Daarbij heeft KLC ook voldoende onderbouwd dat zij genoodzaakt was om vlucht KL1854 te annuleren en dat een vertraagde uitvoering geen optie was. Het aantal vluchten dat Schiphol kan verwerken per uur is gemaximeerd is verband met veiligheidsgrenzen. Deze veiligheidsgrenzen in combinatie met milieugrenzen maken dat wanneer de capaciteit wordt beperkt door de luchtverkeersleiding vanwege slecht weer, niet kan worden volstaan met het vertragen van vluchten. Er is simpelweg te weinig ruimte om in de loop van de dag alle vluchten die die dag vertraagd zouden worden alsnog veilig te laten vertrekken, aldus KLC. Om deze reden is KLC genoodzaakt geweest vluchten te annuleren. Gezien voorgaande is de kantonrechter van oordeel dat de capaciteitsreductie van de luchtverkeersleiding als gevolg van de slechte weersomstandigheden een buitengewone omstandigheid oplevert.
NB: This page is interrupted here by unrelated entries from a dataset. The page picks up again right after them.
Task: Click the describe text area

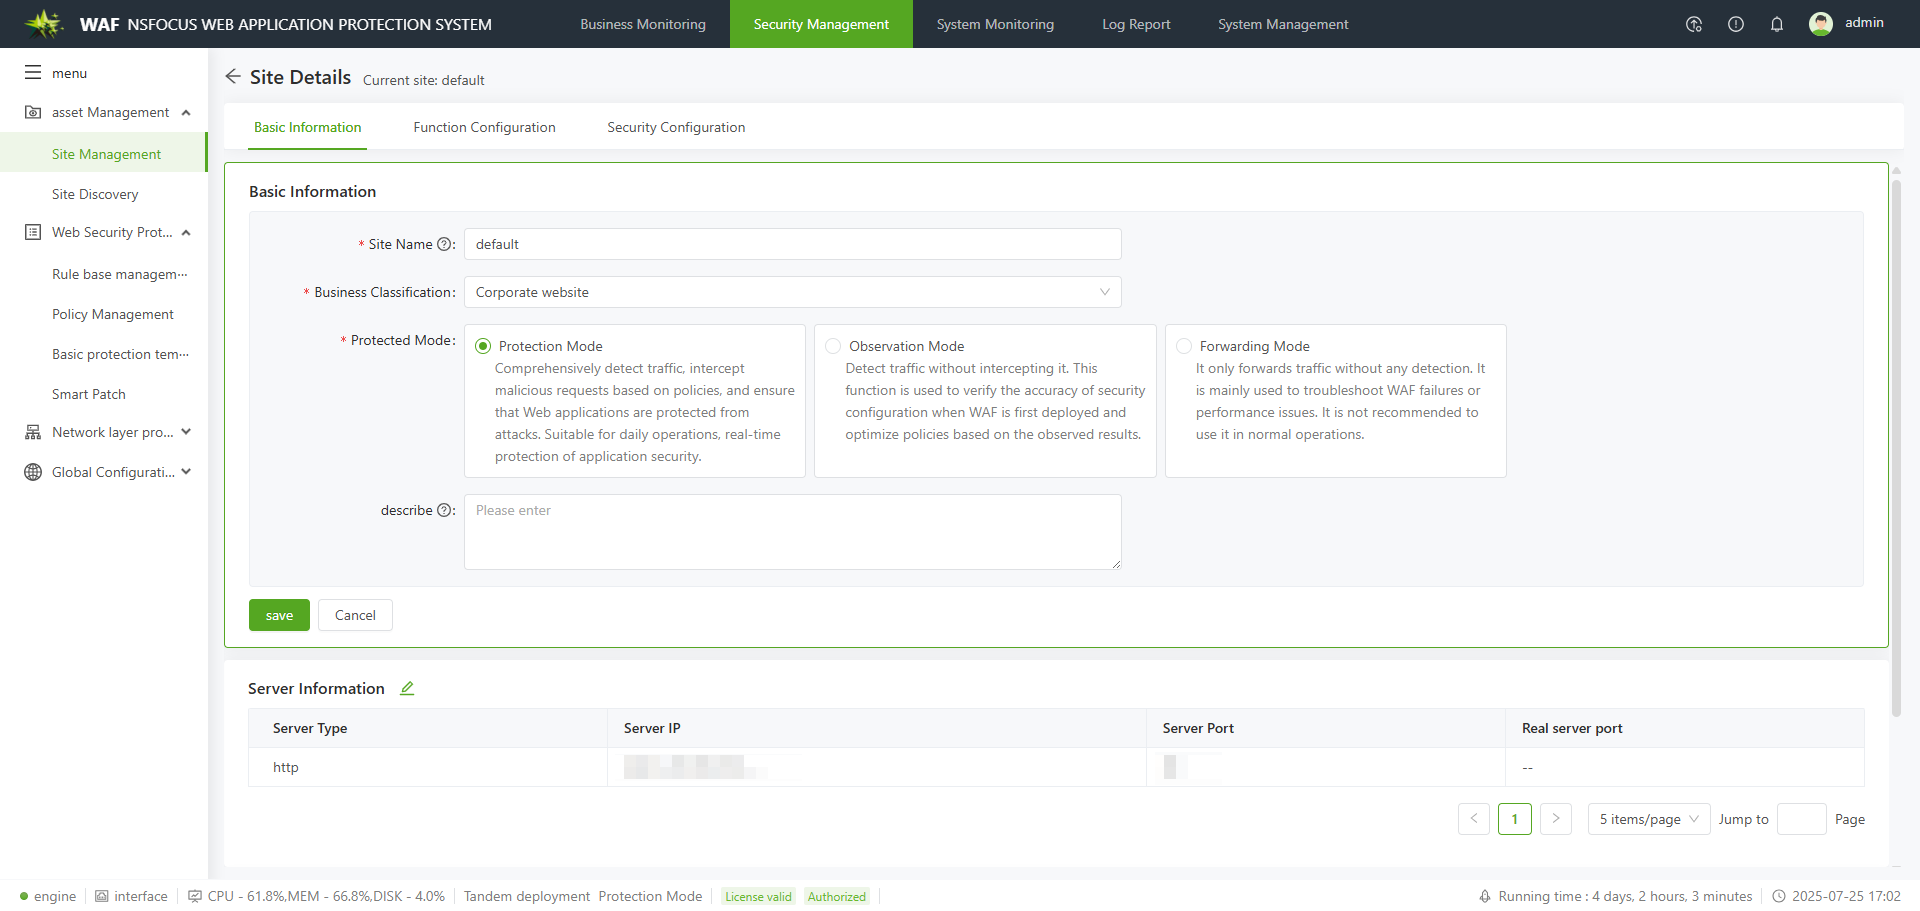Action: (x=792, y=532)
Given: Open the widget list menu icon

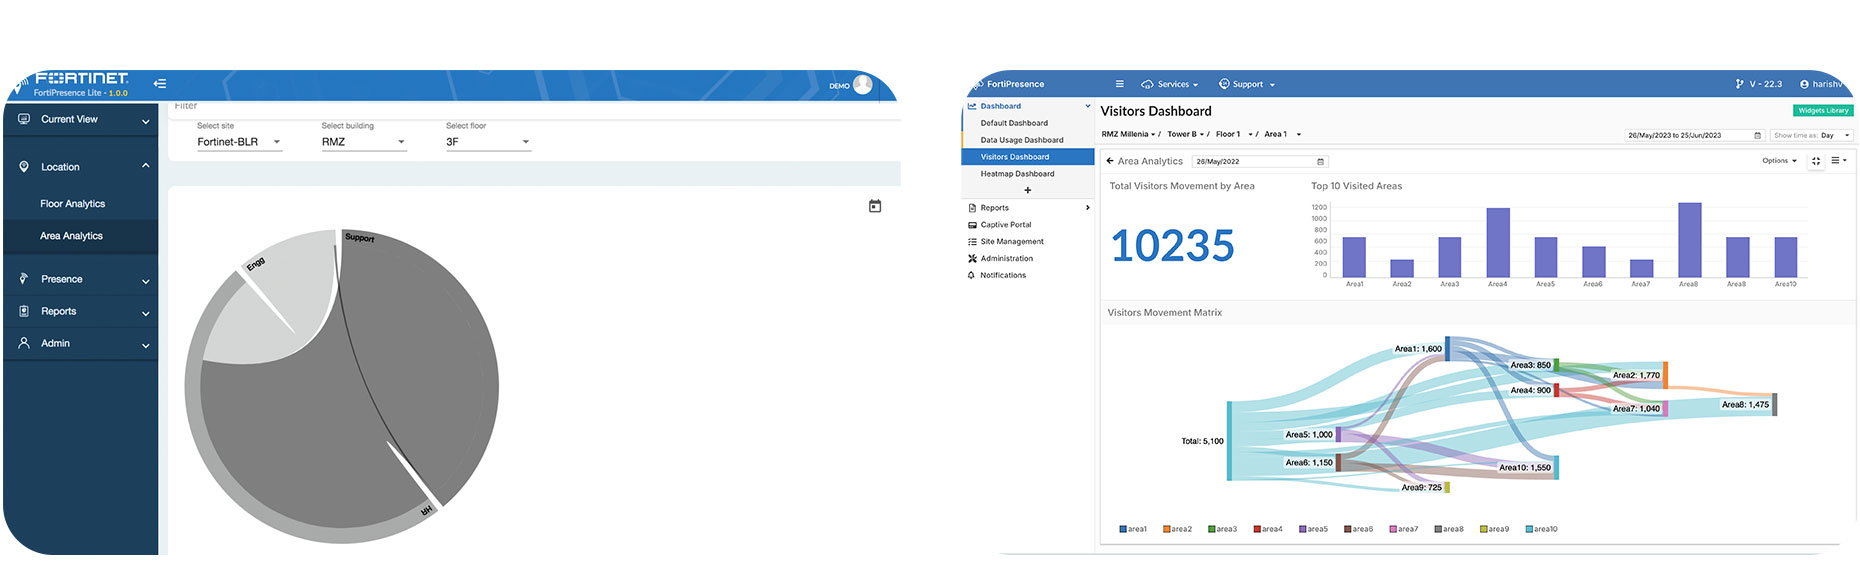Looking at the screenshot, I should pos(1837,161).
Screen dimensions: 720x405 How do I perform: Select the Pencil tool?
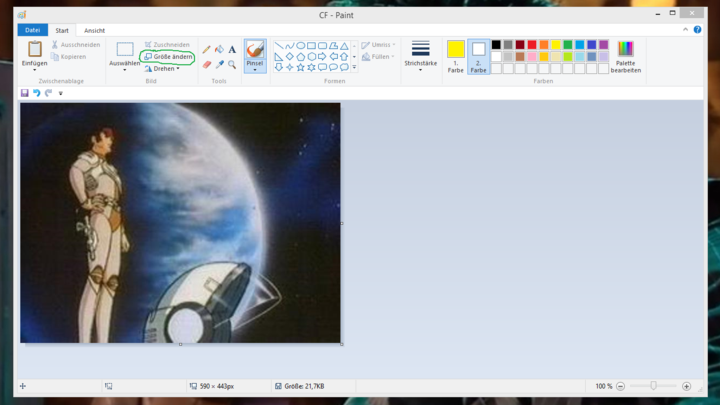[207, 49]
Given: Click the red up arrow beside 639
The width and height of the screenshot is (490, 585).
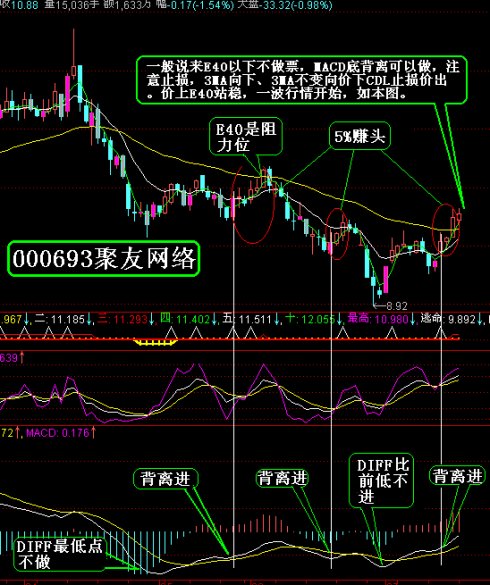Looking at the screenshot, I should (22, 358).
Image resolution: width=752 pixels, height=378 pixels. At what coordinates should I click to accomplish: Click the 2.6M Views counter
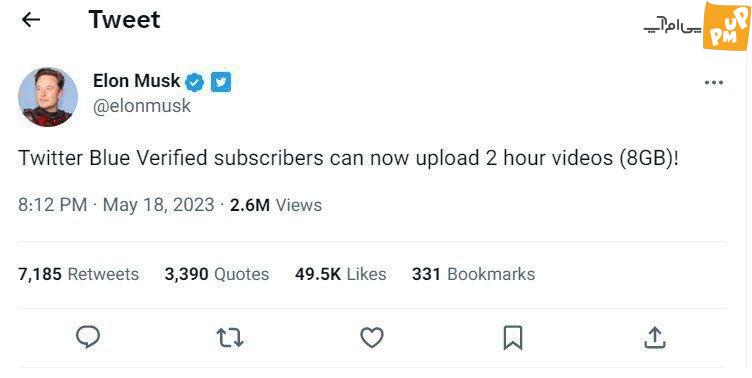276,205
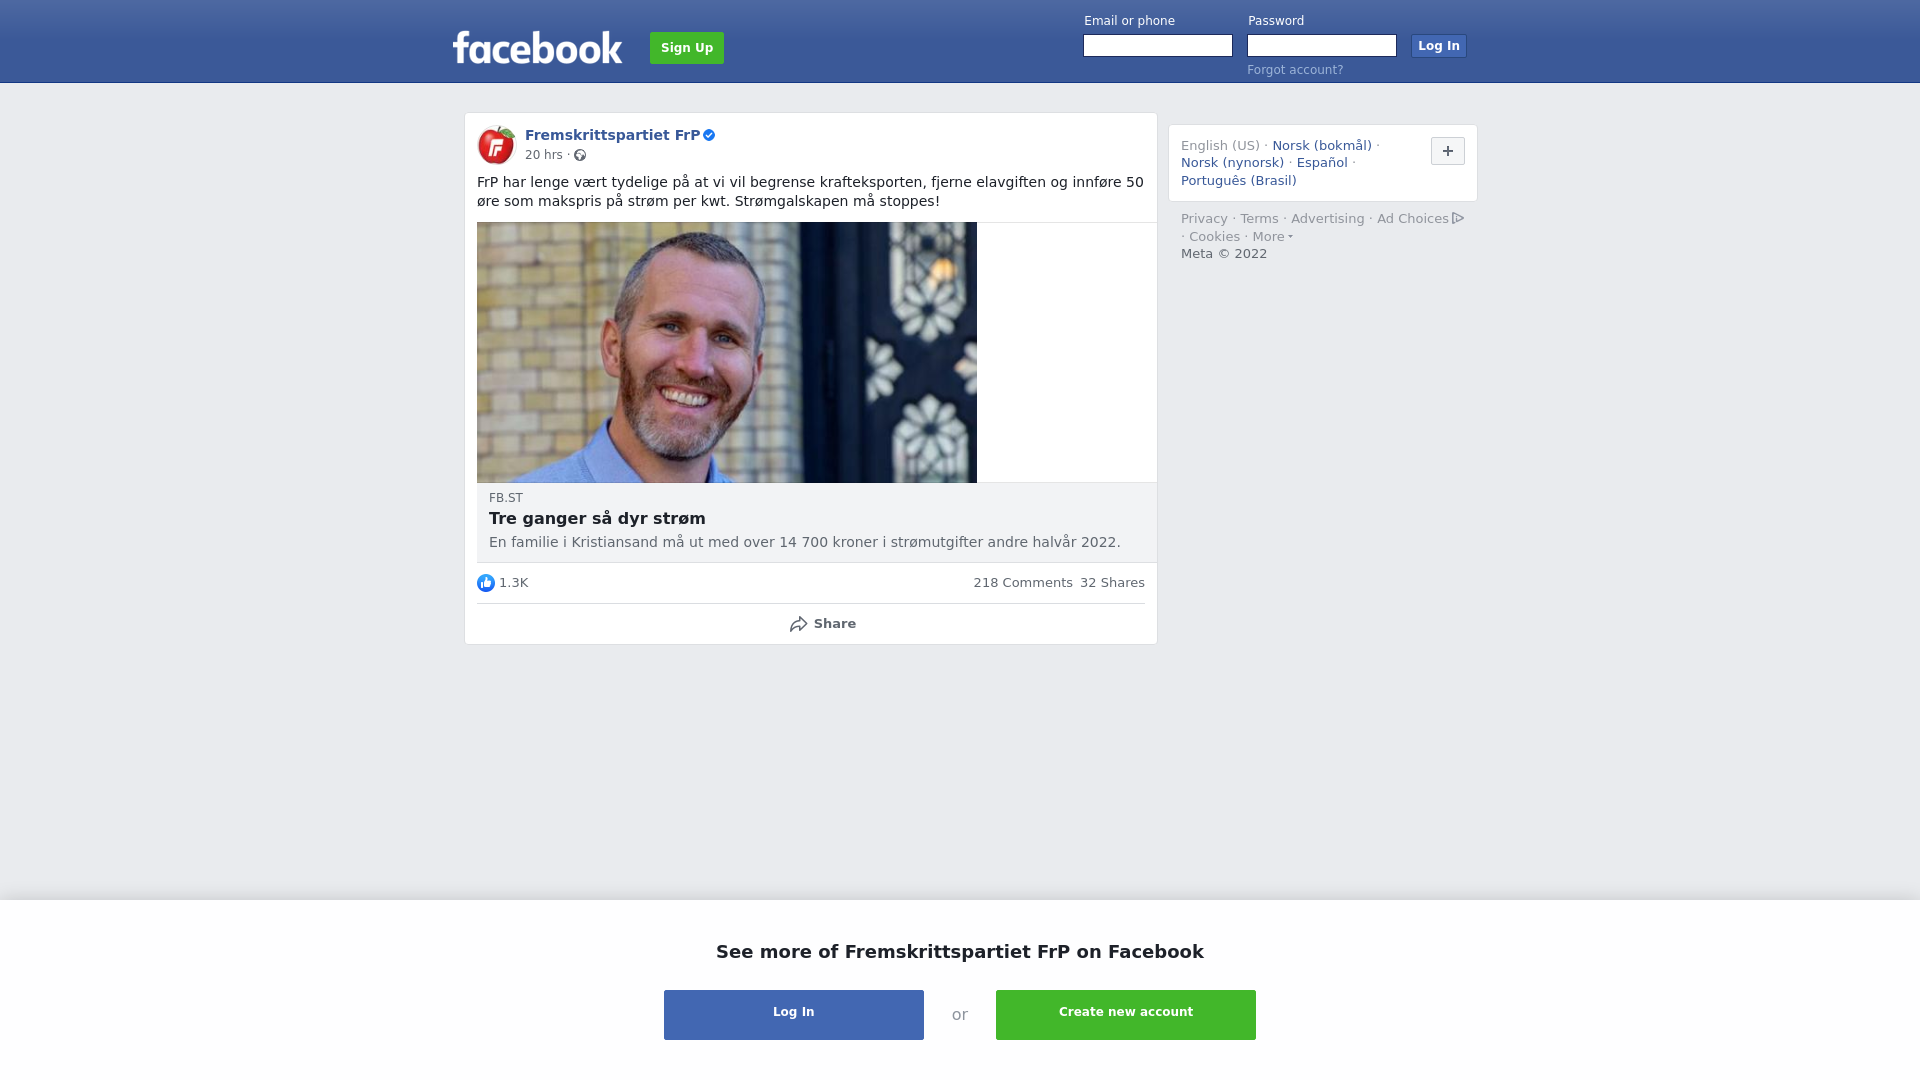
Task: Open the article photo of smiling man
Action: [727, 353]
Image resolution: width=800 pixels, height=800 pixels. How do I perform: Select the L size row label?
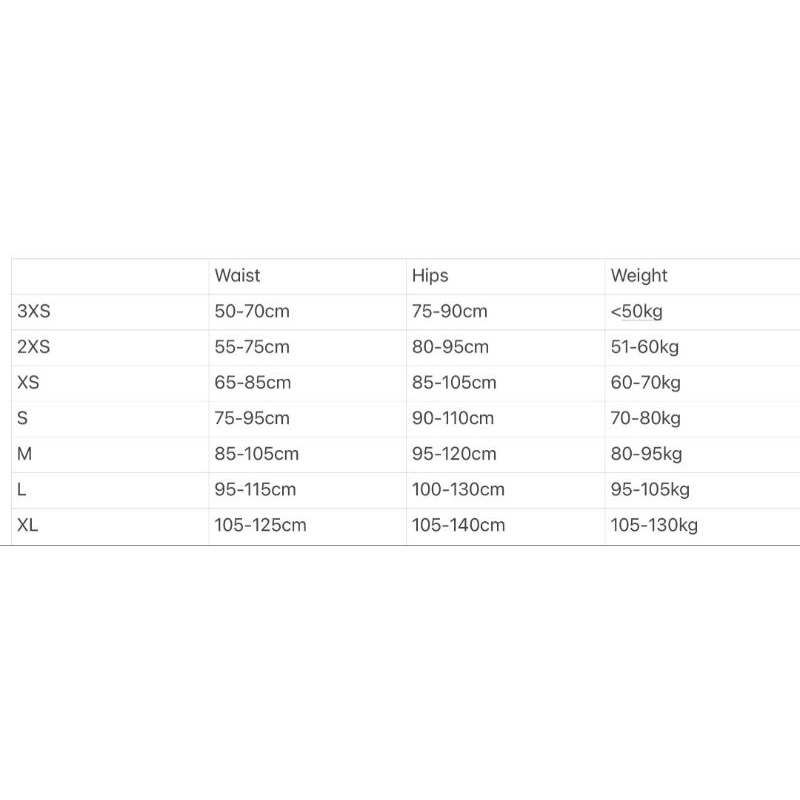22,490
Immers heeft KLC geen andere keuze dan het annuleren van vluchten vanwege de capaciteitsreductie door de luchtverkeersleiding.
5.8.
De vraag die vervolgens dient te worden beantwoord is of KLC alle redelijke maatregelen heeft genomen om de annulering te voorkomen. De kantonrechter beantwoordt deze vraag bevestigend. KLC heeft voldoende onderbouwd dat zij de passagiers heeft omgeboekt naar de snelst mogelijke alternatieve vluchten. Met KLC is de kantonrechter van oordeel dat van KLC in redelijkheid niet kan worden gevergd dat zij de passagiers een treinreis had moeten aanbieden van Düsseldorf naar Amsterdam. Niet valt in te zien welke maatregelen KLC in dit geval had moeten nemen om de annulering te voorkomen. De kantonrechter wijst de vordering van Flightright dan ook af.
5.9.
De proceskosten komen voor rekening van Flightright, omdat deze ongelijk krijgt. de nakosten zullen worden toegewezen, voor zover KLC daadwerkelijk nakosten zal maken.

6.De beslissing

De kantonrechter:
6.1.
wijst de vordering af;
6.2.
veroordeelt Flightright tot betaling van de proceskosten, die tot en met vandaag voor KLC worden vastgesteld op een bedrag van € 360,00 aan salaris van de gemachtigde van KLC;
6.3.
veroordeelt Flightright tot betaling van € 90,00 aan nakosten, voor zover KLC daadwerkelijk nakosten zal maken;
6.4.
verklaart dit vonnis, voor wat betreft de proceskostenveroordeling, uitvoerbaar bij voorraad.
Dit vonnis is gewezen door mr. S.N. Schipper, kantonrechter en is uitgesproken op de openbare terechtzitting van bovengenoemde datum in aanwezigheid van de griffier.